Shift Supervisor (F&B)
Under general supervision, performs a variety of tasks in coordinating food and beverage services of assigned areas. Supervises staff and coordinates the activities for patrons in a manner that will ensure prompt and courteous service. Completes various cash and activity reports. Employee must exercise considerable initiative and independent judgment. Reports to the assigned Manager.
Provides training, evaluating, and coaching the personnel of the assigned areas and operations. Supports other managers and participates in supervising and developing personnel. Directs the assignment of tasks of each operating area, i.e., dining rooms, lounges, as well as coordinates with the kitchen and maintenance to ensure that the operating outlet objectives are accomplished. Helps implement new serving methods.
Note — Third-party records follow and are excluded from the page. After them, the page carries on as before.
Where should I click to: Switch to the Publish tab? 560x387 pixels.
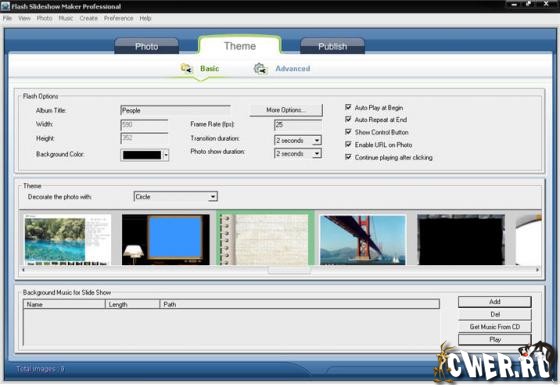pyautogui.click(x=332, y=46)
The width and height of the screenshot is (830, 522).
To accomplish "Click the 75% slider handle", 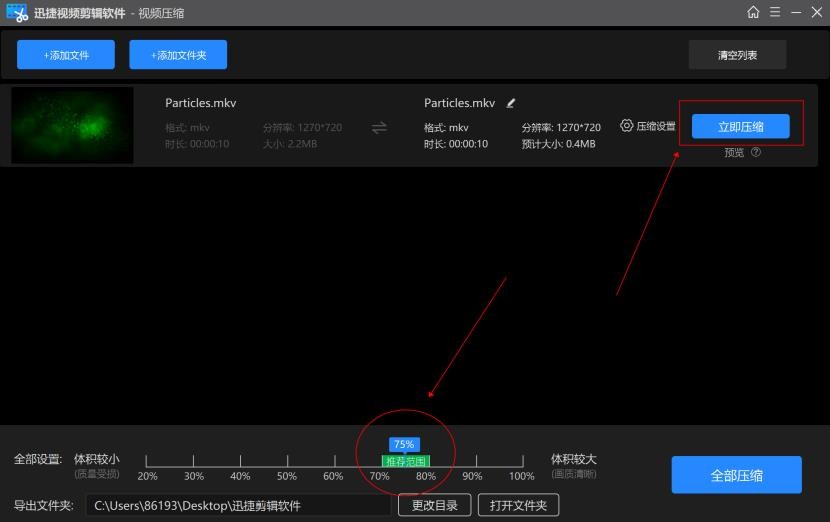I will click(404, 444).
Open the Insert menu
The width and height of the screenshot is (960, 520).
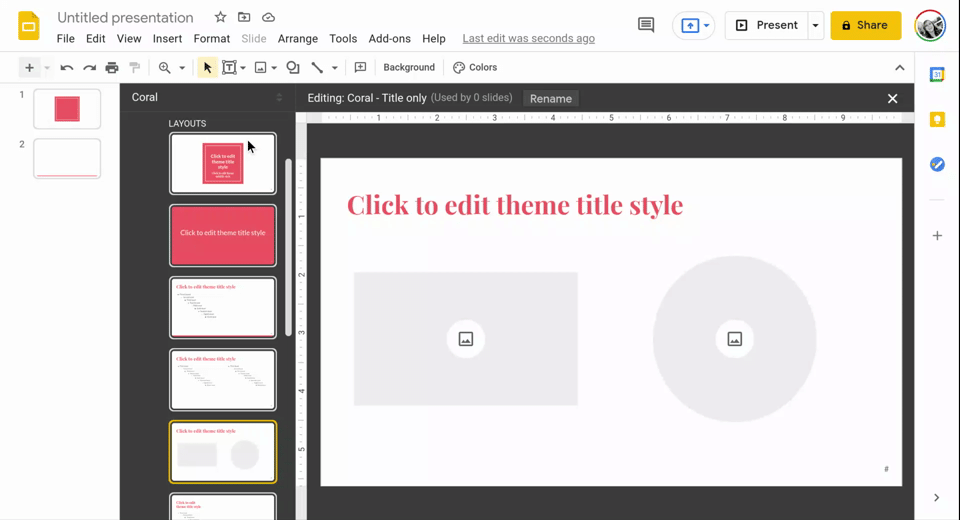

Creates and implements new serving methods and procedures for wait staff including sanitation codes and safety standards. Makes records of any special needs or requests of guests and follows up as needed to ensure satisfaction. Coordinates menu selections and special requests with the chef and other kitchen personnel to be sure that all requests can be satisfied. Ensures a safe and clean environment for all employees. Creates various reports on a regular basis. Maintains a high level of guest recognition with all staff. Ensures compliance with all applicable laws including, but not limited to ALE, ABC, health, etc. Assists in developing wine lists and maintaining proper controls and inventory levels for all beverages and related items. Assists in monthly food and beverage inventories and ensures proper par levels. Assists in conducting quarterly inventories of china, glass, silver, supplies, and ensures proper par levels. Cleans tables, sets up dining room and buffet arrangements, including beverages, and other supplies. Additional Functions: Answers telephone calls and respond to inquiries, take messages, and/or forwards calls to appropriate personnel. Performs other related work as required. Buses tables, set tables and serves guests, as needed. Performs other related work as required.
Graduation from high school or equivalent, four years restaurant experience and prefer two years in a management position; or an equivalent combination of training and experience to provide the required skills, knowledge and abilities. Requires the ability to exert up to 20 pounds of force occasionally, and/or up to 10 pounds of force frequently, and/or a negligible amount of force constantly to move objects. Physical demand requirements are in excess of those for sedentary work. This type of work usually requires walking or standing to a significant degree.